(BIVN) – The Hawaiʻi County Civil Defense this morning reported seven (7) active cases of COVID-19 are being monitored by the Department of Health on Hawaiʻi Island. As of this morning, there are no new cases and no one is hospitalized on the Big Island.
From this morning’s civil defense message:
Due to the high increase of positive cases on Oahu, State and City and County Officials of Honolulu are reviewing for possible changes on policies. As soon as details are known of any changes that may affect this Island, you will be notified. As previously informed, the increase of positive cases on Hawaii Island these past few days were primarily travel related which emphasizes the importance of caution while traveling. We should all be aware of the need for care in traveling, including travel to Oahu.
We must continue to follow the preventive measures of face coverings, cleanliness, keeping yourself healthy, of staying at home when sick, and special care of gatherings and distancing. Preventative measures are so very important, especially when socializing in groups; please be considerate of those around you. Thank you for help in keeping our neighbors, friends, family, and community safe.
As a reminder, do know the wearing of face masks is mandatory on the Island of Hawaii.
Kona Community Hospital: Incoming Traveling Employees Test Positive
Kona Community Hospital issued this media release on Wednesday evening:
Kona Community Hospital (KCH) has confirmed that two incoming traveling employees have tested positive for COVID-19. Both traveling employees were positively diagnosed prior to beginning work in the hospital, and are now quarantined at home.
Test results for both have been reported to the Hawaii Department of Health.
The two employees, a locum physician and a nurse traveler, tested positive during a mandatory pre-employment testing prior to beginning work at the hospital. Both were asymptomatic and were immediately sent home to quarantine. Neither employee entered the hospital or clinical areas at any time during the pre-employment process.
The hospital’s COVID-19 emergency management plan includes a robust pre-employment testing policy. Protocols require all employees incoming from anywhere out of state must receive a negative COVID test result prior to beginning work in the hospital.
“Our policy to test all incoming traveling employees in advance of working at KCH helps prevent potential exposures within the hospital.” said Interim Chief Nurse Officer Stephanie Irwin, RN, MSN. “We will continue to evaluate our processes to align with the most current scientific data from the Department of Health and the Centers for Disease Control and Prevention.”
Additionally, Kona Community Hospital continues daily temperature checks and monitoring of all staff for signs and symptoms of the virus, and providing testing when appropriate.

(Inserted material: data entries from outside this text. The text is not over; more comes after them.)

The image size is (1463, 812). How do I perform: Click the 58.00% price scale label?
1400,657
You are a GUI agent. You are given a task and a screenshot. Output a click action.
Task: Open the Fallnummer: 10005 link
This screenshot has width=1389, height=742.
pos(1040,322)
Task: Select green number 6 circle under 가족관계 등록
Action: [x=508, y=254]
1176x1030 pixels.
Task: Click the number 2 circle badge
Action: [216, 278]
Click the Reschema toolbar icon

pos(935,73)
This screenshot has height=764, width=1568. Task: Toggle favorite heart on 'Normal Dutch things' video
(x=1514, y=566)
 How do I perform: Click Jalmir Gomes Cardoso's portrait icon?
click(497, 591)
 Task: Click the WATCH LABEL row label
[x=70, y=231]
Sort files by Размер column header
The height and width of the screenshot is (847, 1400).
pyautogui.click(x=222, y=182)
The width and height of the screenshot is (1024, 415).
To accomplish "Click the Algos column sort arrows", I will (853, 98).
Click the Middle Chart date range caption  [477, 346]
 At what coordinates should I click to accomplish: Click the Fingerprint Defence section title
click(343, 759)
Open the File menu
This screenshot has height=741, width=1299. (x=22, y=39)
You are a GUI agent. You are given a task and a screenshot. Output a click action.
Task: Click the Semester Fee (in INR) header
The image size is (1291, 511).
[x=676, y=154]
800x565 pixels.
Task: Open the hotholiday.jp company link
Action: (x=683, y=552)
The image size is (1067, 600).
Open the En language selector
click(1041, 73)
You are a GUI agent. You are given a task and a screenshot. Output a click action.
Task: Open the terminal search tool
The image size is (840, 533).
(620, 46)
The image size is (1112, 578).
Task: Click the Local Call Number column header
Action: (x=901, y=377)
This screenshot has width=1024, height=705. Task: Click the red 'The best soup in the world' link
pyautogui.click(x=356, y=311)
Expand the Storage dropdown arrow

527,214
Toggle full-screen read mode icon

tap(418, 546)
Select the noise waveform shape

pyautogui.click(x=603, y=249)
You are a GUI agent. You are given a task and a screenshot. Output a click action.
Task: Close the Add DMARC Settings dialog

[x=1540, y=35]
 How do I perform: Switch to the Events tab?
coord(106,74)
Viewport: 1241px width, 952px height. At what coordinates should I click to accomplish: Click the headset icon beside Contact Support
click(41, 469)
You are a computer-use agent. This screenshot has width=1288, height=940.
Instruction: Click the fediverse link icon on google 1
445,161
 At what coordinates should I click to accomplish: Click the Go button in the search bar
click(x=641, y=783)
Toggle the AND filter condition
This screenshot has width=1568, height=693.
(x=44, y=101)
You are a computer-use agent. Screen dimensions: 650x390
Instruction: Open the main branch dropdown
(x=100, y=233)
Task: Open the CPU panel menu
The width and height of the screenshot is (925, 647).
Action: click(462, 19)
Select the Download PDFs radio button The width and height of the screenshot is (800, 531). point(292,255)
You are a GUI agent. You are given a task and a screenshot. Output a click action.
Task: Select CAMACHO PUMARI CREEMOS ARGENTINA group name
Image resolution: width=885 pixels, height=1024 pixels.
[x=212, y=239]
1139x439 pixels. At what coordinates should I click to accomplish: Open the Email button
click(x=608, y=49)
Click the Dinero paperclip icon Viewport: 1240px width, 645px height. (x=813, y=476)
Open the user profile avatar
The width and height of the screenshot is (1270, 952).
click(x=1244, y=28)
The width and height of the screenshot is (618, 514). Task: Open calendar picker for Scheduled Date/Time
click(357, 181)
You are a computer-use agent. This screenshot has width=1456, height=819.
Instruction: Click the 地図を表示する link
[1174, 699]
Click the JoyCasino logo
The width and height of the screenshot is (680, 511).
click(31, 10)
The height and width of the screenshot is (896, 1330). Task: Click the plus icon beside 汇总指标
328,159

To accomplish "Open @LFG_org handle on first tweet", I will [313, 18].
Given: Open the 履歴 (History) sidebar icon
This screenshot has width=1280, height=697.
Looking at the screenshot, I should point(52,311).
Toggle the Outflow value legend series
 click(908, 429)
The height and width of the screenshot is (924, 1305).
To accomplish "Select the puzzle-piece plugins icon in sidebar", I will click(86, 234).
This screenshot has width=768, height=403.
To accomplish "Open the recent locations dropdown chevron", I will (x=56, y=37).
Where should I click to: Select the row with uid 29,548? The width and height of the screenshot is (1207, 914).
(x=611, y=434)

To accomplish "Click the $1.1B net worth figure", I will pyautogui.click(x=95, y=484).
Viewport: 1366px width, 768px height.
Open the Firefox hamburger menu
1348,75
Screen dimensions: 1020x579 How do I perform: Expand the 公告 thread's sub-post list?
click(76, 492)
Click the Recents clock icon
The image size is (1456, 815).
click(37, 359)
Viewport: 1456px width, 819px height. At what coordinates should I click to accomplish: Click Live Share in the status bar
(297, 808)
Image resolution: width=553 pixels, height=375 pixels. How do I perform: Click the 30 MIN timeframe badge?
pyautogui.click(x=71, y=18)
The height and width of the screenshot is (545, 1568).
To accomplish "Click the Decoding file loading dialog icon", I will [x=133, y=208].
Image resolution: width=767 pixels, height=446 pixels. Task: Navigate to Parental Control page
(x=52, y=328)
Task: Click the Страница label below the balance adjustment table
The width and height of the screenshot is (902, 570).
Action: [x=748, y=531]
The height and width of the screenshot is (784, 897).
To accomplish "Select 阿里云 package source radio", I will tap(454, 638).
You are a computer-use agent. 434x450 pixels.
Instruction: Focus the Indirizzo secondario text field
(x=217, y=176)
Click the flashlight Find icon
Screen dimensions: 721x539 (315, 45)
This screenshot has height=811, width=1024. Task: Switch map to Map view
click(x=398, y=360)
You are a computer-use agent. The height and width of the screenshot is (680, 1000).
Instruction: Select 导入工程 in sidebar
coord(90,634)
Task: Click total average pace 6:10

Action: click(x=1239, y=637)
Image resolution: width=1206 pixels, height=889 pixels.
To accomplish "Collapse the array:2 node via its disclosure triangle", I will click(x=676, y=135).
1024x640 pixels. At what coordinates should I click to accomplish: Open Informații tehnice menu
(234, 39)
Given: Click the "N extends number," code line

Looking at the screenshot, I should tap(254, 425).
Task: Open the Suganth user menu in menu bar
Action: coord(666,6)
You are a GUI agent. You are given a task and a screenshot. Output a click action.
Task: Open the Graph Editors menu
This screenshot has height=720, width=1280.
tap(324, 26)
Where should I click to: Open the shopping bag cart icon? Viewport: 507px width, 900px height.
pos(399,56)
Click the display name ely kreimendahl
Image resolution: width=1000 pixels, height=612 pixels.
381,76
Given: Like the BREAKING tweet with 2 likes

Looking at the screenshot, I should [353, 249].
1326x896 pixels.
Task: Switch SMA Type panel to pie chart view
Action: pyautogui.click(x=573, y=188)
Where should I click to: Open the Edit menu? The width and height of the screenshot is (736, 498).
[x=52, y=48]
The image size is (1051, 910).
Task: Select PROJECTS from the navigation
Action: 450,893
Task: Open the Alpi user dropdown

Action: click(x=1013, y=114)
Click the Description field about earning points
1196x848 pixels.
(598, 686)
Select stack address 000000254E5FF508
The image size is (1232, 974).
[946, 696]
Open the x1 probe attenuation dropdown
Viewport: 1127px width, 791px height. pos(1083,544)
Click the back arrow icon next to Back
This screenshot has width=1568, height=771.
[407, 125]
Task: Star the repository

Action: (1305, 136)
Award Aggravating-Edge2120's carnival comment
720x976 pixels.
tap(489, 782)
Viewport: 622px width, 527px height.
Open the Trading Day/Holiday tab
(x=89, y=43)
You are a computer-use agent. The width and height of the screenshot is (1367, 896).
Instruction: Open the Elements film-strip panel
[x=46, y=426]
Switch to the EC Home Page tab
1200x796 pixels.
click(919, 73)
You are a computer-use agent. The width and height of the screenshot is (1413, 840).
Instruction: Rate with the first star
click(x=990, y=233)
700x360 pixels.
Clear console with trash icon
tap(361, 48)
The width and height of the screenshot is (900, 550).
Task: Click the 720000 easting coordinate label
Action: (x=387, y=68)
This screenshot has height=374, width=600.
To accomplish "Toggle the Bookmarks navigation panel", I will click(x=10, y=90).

Rep. Gabbard Calls For Hawaiʻi To Fully Mobilize COVID-19 Contact Tracing Force
From the office of Congresswoman Tulsi Gabbard on Wednesday:
Frustrated by the Hawaiʻi Department of Health’s half-hearted deployment of too few trained contact tracers, Rep. Tulsi Gabbard (HI-02) is calling for answers and for the department to fully mobilize its contact tracing force.
“The sheer number of COVID-19 infections that we are continuing to see blow through the roof require extensive testing and contact tracing. Congress has provided funding for contact tracing, and the Department of Health has over 400 trained contract tracers while only employing around 100 of them. There is no excuse not to actively employ all available, trained contact tracers, along with additional personnel from the Hawai‘i National Guard, to rapidly trace, investigate, and contain every single positive COVID case,” said Rep. Tulsi Gabbard. “Given the rate of infections we are seeing in Hawai‘i, George Washington University recommends a staffing ratio of at least 40 contact tracers per 100,000 population. If the problem gets worse in Hawai‘i, that ratio will increase. Currently the Hawai‘i Department of Health has deployed less than 19% of that amount. The people of Hawai‘i need a minimum of 564 contact tracers activated and employed immediately. Every hour, every day we delay puts more people in our community at risk.”
Contact tracers are trained to communicate with people who have tested positive for COVID-19, determine who they may have been in contact with, and contact those individuals to quickly implement protective and isolating measures to contain the virus. Department of Health Director Bruce Anderson said recently that slightly over 100 Department staff are actively engaged in contact tracing today, while hundreds more are trained but not being utilized.